DESCRIPTION OF THE TASK ->
Your task is to filter the data below down to the lines holding "Business".

(Saved entries)

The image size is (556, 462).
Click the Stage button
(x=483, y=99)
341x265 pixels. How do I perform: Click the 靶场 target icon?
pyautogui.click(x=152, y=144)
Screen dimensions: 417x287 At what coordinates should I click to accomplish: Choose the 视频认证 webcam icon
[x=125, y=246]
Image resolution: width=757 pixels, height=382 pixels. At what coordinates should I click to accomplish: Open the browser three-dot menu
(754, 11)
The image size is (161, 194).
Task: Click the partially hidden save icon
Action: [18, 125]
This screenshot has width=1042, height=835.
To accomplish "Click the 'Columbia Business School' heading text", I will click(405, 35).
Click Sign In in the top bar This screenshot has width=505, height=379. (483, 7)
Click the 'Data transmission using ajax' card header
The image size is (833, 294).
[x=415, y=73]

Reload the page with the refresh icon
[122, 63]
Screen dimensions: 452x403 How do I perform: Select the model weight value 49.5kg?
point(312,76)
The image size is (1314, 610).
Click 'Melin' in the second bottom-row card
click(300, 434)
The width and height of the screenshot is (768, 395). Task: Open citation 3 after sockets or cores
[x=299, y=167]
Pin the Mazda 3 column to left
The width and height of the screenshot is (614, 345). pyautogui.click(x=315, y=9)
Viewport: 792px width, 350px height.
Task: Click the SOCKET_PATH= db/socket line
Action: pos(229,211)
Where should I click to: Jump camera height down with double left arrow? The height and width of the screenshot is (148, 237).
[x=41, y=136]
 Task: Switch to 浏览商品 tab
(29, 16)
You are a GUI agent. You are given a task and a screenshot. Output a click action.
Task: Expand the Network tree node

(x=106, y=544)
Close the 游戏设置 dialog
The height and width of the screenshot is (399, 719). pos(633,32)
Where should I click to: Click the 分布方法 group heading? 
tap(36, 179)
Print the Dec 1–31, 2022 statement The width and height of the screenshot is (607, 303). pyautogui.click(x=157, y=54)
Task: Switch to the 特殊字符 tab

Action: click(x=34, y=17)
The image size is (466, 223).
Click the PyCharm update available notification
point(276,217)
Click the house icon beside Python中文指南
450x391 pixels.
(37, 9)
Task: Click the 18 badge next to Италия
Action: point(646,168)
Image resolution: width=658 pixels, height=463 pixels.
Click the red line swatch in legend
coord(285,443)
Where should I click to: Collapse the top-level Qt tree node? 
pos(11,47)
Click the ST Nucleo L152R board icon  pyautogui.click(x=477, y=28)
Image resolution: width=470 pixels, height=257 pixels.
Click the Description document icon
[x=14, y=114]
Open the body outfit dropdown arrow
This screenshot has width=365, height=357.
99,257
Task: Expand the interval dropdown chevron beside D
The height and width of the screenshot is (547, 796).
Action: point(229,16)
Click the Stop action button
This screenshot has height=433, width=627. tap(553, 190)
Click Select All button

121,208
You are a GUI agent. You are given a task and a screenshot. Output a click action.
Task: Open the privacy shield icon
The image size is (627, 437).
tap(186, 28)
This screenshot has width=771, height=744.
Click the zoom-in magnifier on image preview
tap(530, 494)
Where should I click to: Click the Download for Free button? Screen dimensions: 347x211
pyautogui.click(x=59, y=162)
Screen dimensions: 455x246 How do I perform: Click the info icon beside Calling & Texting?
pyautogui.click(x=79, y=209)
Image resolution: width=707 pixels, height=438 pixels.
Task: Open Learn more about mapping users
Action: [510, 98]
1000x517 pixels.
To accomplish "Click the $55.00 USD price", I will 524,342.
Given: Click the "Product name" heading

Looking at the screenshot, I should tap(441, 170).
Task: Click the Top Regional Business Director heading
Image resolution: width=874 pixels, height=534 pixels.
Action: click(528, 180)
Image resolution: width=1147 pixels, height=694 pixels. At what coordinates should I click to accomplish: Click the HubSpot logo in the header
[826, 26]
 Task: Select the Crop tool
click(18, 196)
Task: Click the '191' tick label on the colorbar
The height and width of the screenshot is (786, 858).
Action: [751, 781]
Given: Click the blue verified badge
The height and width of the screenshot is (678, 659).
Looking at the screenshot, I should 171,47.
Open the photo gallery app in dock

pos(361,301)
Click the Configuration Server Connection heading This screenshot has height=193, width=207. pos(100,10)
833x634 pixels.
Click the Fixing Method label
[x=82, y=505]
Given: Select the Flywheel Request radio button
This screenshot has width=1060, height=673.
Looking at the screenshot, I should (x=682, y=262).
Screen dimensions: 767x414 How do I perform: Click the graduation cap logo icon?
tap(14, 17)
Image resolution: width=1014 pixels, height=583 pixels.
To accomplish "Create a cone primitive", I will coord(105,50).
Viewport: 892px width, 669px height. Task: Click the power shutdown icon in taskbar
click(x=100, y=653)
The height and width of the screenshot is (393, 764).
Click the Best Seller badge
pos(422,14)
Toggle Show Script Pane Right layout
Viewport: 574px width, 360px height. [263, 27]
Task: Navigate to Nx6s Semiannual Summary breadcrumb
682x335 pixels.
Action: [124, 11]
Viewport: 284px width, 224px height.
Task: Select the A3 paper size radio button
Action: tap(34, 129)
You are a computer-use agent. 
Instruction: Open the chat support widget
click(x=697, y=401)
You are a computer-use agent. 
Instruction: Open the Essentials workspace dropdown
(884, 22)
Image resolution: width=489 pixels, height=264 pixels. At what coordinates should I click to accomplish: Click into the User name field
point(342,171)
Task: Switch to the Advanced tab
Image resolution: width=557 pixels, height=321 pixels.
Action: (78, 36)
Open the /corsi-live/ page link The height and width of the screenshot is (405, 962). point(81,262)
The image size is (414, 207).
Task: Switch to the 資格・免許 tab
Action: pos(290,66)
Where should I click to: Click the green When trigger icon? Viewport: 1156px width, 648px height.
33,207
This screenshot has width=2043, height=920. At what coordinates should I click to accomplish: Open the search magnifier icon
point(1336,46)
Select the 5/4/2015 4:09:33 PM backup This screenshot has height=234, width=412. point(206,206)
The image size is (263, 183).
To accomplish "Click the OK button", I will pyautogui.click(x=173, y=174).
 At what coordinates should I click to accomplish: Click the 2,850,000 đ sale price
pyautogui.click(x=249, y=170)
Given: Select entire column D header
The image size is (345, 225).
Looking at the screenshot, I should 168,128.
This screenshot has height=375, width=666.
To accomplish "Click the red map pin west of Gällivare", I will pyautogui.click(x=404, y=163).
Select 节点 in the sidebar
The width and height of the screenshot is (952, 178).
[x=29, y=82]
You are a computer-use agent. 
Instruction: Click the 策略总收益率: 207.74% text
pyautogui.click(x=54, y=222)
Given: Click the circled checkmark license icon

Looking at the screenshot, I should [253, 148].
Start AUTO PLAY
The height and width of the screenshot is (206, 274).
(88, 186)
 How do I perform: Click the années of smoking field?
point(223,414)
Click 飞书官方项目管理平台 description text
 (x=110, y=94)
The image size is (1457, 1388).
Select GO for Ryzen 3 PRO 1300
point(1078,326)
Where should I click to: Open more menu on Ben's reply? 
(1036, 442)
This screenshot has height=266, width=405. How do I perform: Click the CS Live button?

RESPONSE AREA ->
To accomplish "Click the 'Columbia Business School' heading text", I will click(405, 35).
Task: Click the Top Regional Business Director heading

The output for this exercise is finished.